QUAND j’ai eu quatre ans, maman a estimé que j’étais prête à prêcher toute seule. Je garde un vif souvenir de ma première tentative. Nous nous sommes rendus dans une grande ferme et, pendant que maman et les autres attendaient dans la voiture, je suis sortie et je me suis approchée de la porte. Une dame aimable a écouté et je lui ai proposé dix brochures. Elle m’a donné un énorme morceau de savon en guise de paiement. Il m’a fallu les deux mains pour le tenir. J’étais transportée de joie!

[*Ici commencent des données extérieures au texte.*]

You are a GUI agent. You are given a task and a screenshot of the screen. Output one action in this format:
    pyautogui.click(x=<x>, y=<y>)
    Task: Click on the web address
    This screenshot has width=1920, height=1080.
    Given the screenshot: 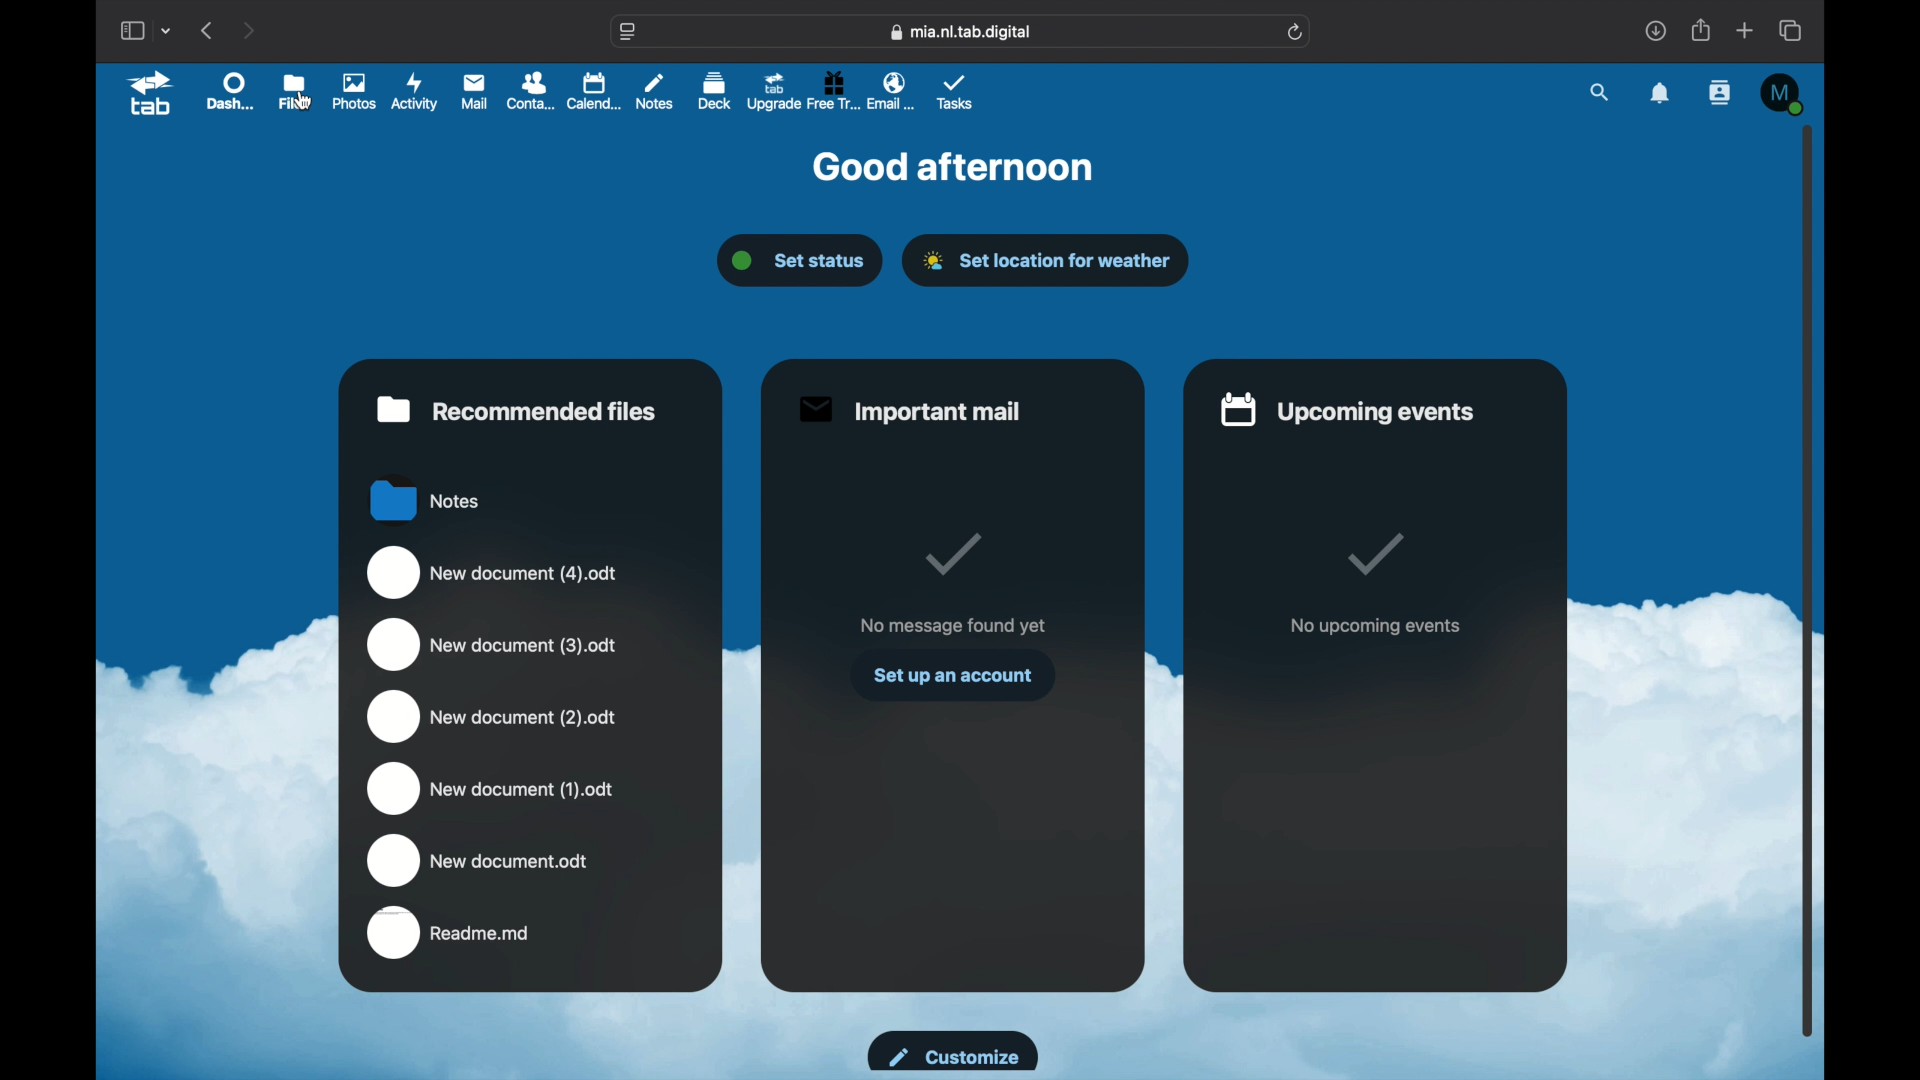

La même année, en 1943, Galaad, l’École biblique de la Société Watchtower, a ouvert ses portes en vue de former des pionniers — des ministres à plein temps — pour l’activité missionnaire. Maman m’a encouragée à faire du service missionnaire le but de ma vie. La Seconde Guerre mondiale faisait alors rage en Europe et maman me parlait de jeunes enfants de Témoins européens qui étaient enlevés à leurs parents. Elle voulait que je sois assez forte pour résister à toutes sortes d’épreuves.

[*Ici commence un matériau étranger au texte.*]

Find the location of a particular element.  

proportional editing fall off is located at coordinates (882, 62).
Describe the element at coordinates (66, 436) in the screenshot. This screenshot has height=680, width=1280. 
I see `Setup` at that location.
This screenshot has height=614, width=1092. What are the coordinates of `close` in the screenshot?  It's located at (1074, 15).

Je me suis fait baptiser au cours de l’été 1946, à l’assemblée internationale de Cleveland, dans l’Ohio (États-Unis). Malgré mes six ans, j’étais déterminée à m’acquitter de mon vœu envers Jéhovah. Ce même été, j’ai goûté, pour la première fois, au service de pionnier. Je me souviens avoir laissé, un certain matin, 40 périodiques aux gens qui étaient assis sur La Plaza de San Diego, en Californie. Le fait d’être toute petite et loquace y était, j’en suis sûre, pour beaucoup.
Nous avons souvent prêché aux alentours de Beth-Sarim, où le président de la Société Watch Tower, frère Rutherford, alors souffrant, avait passé les derniers hivers avant sa mort, survenue en 1942. Nous avons régulièrement eu l’occasion de nous y rendre et de prendre un repas avec les serviteurs à plein temps qui se trouvaient là. Ces joyeuses visites m’ont fait comprendre que c’était le genre de vie que je voulais. J’ai alors fait de Galaad et du service missionnaire le but de ma vie.

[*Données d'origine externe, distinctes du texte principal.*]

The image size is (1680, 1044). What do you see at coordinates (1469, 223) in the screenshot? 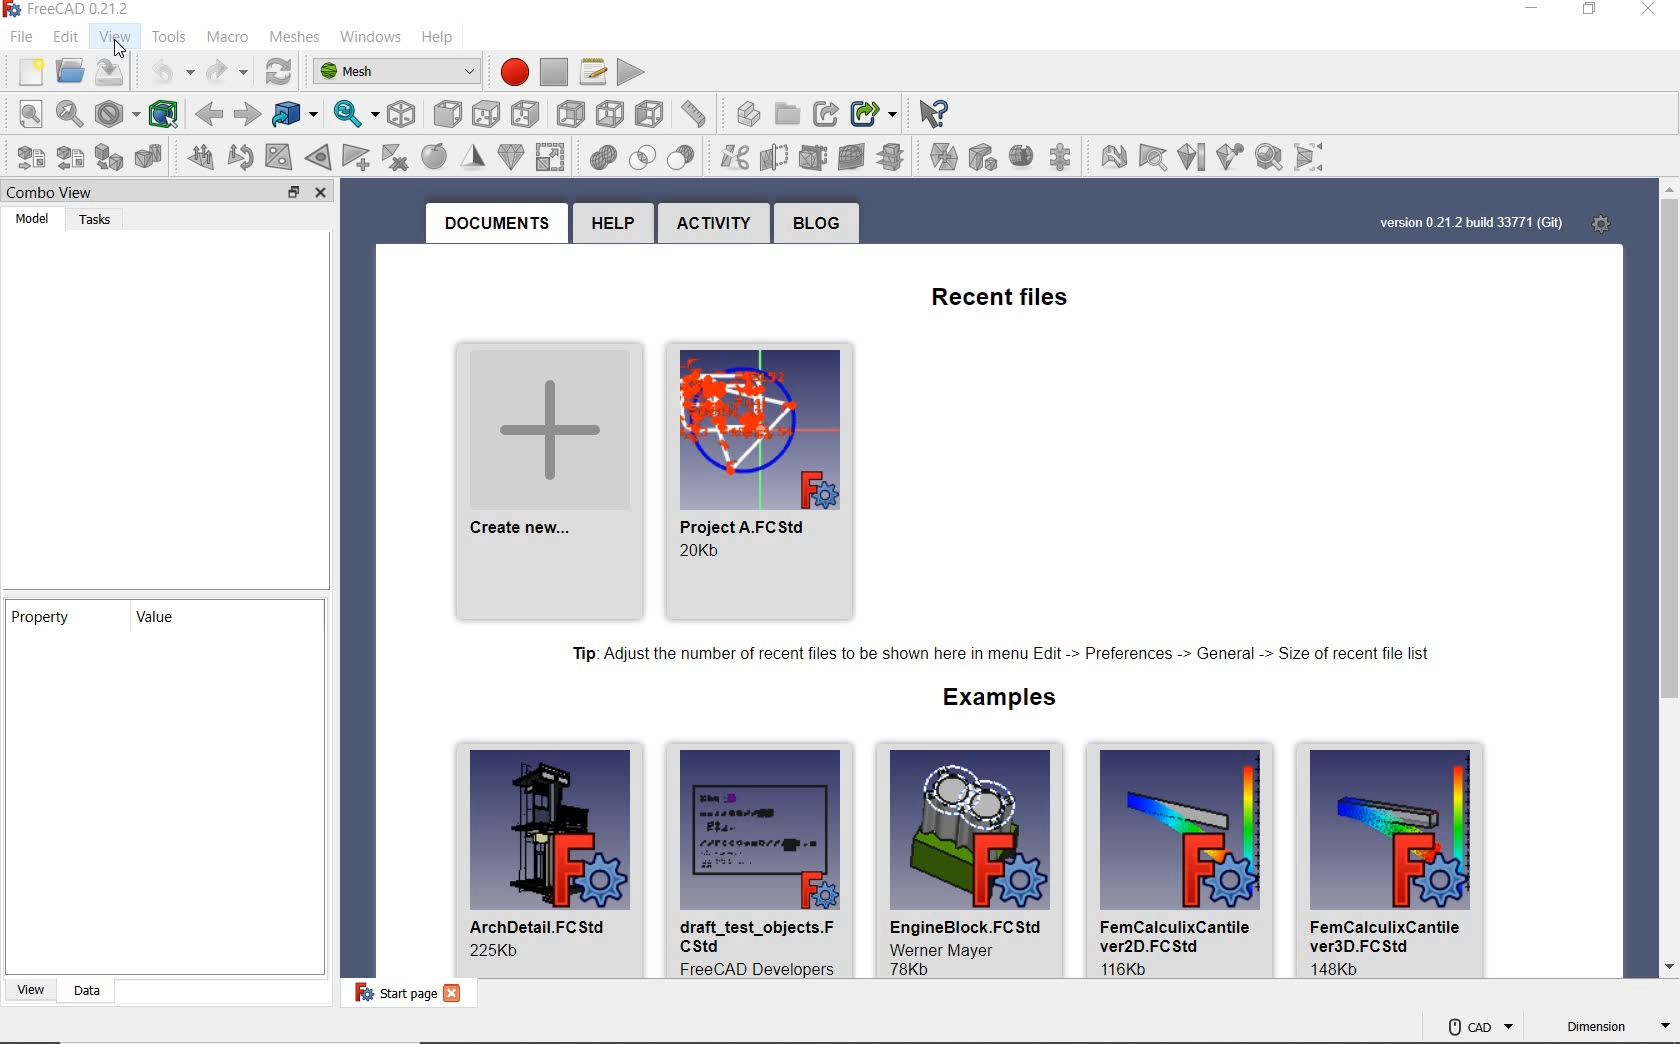
I see `version 0.21.2 build 33771 (Git)` at bounding box center [1469, 223].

L’année suivante, mes parents ont divorcé, mais ce changement dans la situation familiale n’a pas affecté notre spiritualité. Maman était pionnière et avait à cœur de nous donner une formation à mon frère et à moi. Les visites de nos frères et sœurs dans la foi animaient notre petite caravane. Maman tenait beaucoup à me faire rencontrer des diplômés de Galaad. C’est ainsi que j’ai connu Lloyd et Melba Barry, qui nous ont visités dans le cadre du service itinérant en attendant de rejoindre le Japon, leur pays d’affectation. Ils ont pris le temps de m’encourager, moi, une petite fille aspirant au service missionnaire, et cela m’a fait forte impression.
Alors que j’avais dix ans, maman s’est remariée avec un frère extraordinaire qui était également pionnier. Il nous a adoptés, mon frère et moi, non seulement sur le papier mais aussi dans son cœur. Son amour pour Jéhovah et son zèle dans le service étaient très contagieux.
Maman et papa ont travaillé de concert afin de nous guider, durant les années difficiles de l’adolescence. Je me rappelle avec tendresse le havre de spiritualité que constituait notre foyer. Il ne leur était pas facile d’être pionniers, avec un petit revenu et deux enfants à élever; ils ont dû faire des sacrifices. Mais maman et papa ont compté sur Jéhovah et ont mis les intérêts du Royaume à la première place.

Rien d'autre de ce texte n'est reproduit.